Your objective
After locating the line with "You are a computer-use", set down that line and all the lines that follow it, unchanged, to the end of the records; omit the pictures.

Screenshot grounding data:
________________________________________

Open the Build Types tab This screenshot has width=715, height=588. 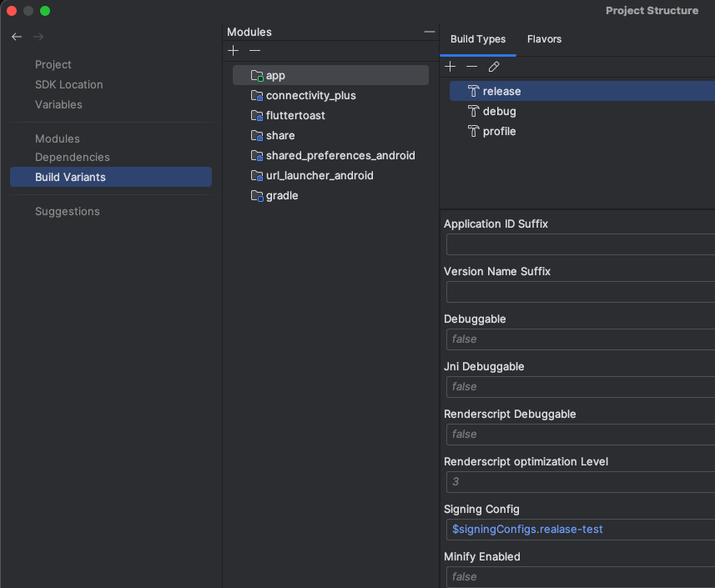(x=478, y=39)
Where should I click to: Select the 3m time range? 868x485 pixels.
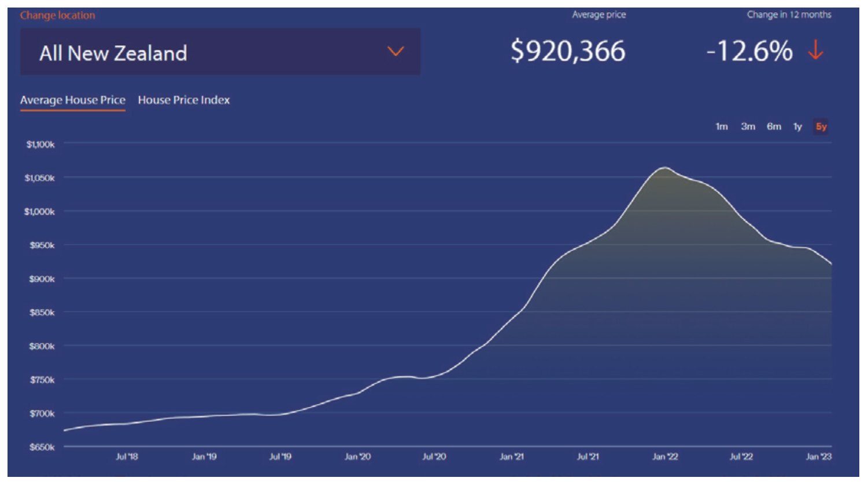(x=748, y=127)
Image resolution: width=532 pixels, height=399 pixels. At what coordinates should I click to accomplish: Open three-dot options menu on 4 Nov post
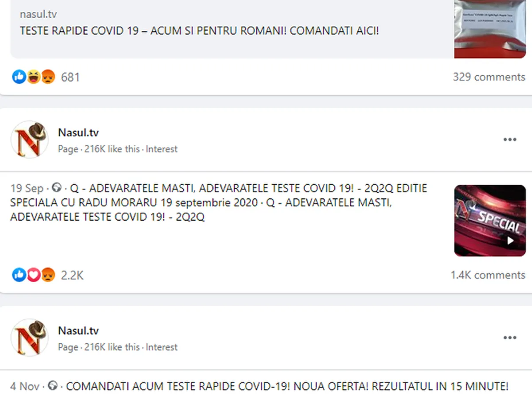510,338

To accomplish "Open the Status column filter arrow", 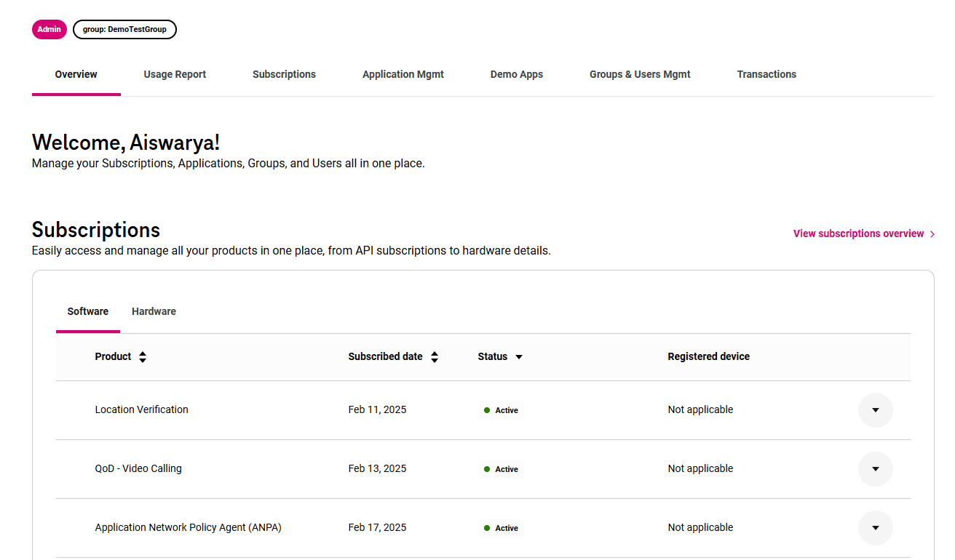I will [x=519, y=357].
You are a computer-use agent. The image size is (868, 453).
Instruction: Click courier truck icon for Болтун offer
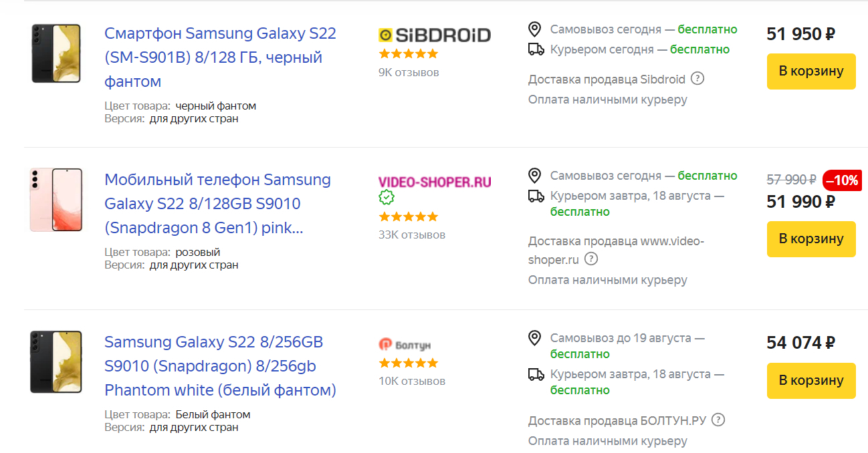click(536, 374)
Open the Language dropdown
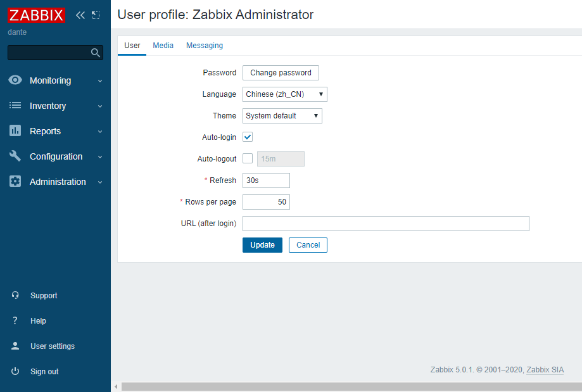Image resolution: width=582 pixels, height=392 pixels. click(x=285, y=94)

________________________________________

Written response
You are a computer-use agent. The image size is (868, 453).
Instruction: Click courier truck icon for Болтун offer
click(536, 374)
Open the Language dropdown
Image resolution: width=582 pixels, height=392 pixels. click(x=285, y=94)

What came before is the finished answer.